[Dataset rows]
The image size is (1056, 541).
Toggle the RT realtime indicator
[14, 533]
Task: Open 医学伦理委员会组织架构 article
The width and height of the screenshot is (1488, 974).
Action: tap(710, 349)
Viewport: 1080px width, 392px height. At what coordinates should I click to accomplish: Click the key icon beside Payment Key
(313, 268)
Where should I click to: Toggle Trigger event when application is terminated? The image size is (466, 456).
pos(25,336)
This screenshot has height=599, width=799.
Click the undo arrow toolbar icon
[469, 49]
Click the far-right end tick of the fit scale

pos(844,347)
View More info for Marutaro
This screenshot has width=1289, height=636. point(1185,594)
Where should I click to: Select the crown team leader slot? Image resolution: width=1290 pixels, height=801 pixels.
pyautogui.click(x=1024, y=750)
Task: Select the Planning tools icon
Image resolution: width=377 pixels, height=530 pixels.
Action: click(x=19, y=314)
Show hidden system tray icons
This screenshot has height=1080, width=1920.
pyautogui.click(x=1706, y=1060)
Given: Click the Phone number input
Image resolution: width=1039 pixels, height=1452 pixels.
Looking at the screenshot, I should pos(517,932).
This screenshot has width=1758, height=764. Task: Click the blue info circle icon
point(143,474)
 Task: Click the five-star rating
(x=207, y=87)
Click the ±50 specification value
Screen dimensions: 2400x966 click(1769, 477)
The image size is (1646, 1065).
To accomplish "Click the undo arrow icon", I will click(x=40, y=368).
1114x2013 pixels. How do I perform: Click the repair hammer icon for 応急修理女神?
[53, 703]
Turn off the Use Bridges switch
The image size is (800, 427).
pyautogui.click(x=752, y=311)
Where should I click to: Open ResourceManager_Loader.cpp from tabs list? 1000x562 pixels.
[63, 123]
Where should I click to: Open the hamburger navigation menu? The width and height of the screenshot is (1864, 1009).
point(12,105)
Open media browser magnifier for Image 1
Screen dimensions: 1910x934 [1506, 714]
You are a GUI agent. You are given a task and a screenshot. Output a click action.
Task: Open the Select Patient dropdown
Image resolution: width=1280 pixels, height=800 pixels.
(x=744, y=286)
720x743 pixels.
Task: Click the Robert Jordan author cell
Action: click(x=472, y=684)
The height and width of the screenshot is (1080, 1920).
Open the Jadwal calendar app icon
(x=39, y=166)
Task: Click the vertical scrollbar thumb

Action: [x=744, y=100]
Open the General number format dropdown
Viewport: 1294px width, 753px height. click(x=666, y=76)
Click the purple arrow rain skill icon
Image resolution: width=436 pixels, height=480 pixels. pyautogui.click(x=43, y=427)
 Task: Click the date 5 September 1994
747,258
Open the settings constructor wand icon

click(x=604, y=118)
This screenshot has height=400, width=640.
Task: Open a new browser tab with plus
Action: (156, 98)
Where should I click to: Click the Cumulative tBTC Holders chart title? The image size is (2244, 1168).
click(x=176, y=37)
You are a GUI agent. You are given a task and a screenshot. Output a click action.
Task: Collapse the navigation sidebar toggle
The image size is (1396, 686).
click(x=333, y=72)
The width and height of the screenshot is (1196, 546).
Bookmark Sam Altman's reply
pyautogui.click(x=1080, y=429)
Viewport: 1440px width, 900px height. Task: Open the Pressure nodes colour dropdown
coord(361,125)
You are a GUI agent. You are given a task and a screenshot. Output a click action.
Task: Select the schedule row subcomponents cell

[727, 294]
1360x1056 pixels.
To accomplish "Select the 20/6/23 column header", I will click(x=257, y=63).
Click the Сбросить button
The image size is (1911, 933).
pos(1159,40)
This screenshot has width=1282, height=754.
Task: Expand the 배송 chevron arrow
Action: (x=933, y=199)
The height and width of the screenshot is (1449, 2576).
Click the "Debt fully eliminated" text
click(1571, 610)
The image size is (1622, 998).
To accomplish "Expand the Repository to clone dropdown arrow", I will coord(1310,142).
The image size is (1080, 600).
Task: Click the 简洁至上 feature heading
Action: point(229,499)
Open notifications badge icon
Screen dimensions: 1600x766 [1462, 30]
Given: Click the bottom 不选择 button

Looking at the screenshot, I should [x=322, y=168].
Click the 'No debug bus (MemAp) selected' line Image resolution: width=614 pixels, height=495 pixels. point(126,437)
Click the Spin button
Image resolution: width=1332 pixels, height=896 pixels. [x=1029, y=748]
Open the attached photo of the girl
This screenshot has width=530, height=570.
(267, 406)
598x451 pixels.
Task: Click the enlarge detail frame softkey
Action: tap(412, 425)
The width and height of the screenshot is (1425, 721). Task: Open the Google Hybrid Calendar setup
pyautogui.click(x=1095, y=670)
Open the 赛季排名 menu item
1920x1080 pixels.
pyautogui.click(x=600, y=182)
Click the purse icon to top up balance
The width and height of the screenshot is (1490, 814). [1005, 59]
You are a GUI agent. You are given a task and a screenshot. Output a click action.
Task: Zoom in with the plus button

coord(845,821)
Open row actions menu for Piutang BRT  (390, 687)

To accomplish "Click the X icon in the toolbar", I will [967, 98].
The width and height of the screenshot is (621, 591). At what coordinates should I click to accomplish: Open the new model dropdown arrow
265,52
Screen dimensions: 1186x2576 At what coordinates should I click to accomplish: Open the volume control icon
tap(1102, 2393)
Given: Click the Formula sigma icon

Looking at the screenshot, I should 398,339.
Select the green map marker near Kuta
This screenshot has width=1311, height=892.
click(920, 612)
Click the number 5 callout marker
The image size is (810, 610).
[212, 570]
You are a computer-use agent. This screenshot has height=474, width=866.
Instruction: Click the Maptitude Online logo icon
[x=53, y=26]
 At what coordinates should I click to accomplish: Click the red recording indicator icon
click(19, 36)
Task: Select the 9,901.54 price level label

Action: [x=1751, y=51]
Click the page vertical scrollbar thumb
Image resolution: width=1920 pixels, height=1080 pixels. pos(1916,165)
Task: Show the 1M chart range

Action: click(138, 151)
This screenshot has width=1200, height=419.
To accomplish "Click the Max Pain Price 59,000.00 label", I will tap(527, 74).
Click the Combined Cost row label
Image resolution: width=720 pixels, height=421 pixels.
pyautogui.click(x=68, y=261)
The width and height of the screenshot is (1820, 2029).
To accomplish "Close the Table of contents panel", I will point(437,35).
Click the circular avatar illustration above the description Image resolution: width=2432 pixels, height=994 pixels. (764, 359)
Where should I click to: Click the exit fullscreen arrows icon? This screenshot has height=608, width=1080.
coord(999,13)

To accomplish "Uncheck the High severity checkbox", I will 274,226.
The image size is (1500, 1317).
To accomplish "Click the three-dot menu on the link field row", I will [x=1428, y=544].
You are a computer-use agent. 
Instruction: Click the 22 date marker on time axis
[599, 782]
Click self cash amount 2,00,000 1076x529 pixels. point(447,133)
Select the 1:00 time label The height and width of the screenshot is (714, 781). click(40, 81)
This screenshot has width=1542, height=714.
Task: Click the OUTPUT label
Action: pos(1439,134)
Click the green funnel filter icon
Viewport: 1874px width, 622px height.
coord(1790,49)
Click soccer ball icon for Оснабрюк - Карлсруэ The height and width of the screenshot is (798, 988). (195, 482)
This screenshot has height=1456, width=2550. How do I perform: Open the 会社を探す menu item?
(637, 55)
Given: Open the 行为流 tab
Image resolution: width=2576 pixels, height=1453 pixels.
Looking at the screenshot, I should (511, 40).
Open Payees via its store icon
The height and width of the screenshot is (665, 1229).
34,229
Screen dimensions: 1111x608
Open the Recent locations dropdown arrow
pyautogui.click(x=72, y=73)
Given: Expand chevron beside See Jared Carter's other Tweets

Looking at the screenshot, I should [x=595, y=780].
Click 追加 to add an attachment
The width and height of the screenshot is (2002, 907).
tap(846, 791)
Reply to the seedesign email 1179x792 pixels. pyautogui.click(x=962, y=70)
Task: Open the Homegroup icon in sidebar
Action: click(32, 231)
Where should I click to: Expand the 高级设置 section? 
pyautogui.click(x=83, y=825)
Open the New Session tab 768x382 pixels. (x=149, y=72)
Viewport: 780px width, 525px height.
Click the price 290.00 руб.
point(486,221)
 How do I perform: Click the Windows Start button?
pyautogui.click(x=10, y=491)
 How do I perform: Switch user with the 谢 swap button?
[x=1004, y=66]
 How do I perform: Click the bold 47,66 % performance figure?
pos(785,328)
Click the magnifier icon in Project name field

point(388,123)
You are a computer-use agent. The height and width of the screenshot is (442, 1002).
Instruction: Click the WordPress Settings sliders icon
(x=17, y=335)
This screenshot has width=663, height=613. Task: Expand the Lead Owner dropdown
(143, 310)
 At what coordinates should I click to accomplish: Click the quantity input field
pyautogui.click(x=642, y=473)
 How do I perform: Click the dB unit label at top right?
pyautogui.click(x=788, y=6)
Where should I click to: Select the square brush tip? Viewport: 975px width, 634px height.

TO DO: Write out everything from the start of the data down to the line containing "Action: click(x=19, y=314)" as a numbered list, leaving out blank lines.

OUTPUT BELOW:
1. The image size is (1056, 541).
2. Toggle the RT realtime indicator
3. [14, 533]
4. Task: Open 医学伦理委员会组织架构 article
5. The width and height of the screenshot is (1488, 974).
6. Action: tap(710, 349)
7. Viewport: 1080px width, 392px height. At what coordinates should I click to accomplish: Click the key icon beside Payment Key
8. (313, 268)
9. Where should I click to: Toggle Trigger event when application is terminated? The image size is (466, 456).
10. pos(25,336)
11. This screenshot has height=599, width=799.
12. Click the undo arrow toolbar icon
13. [469, 49]
14. Click the far-right end tick of the fit scale
15. pos(844,347)
16. View More info for Marutaro
17. This screenshot has width=1289, height=636. point(1185,594)
18. Where should I click to: Select the crown team leader slot? Image resolution: width=1290 pixels, height=801 pixels.
19. pyautogui.click(x=1024, y=750)
20. Task: Select the Planning tools icon
21. Image resolution: width=377 pixels, height=530 pixels.
22. Action: click(x=19, y=314)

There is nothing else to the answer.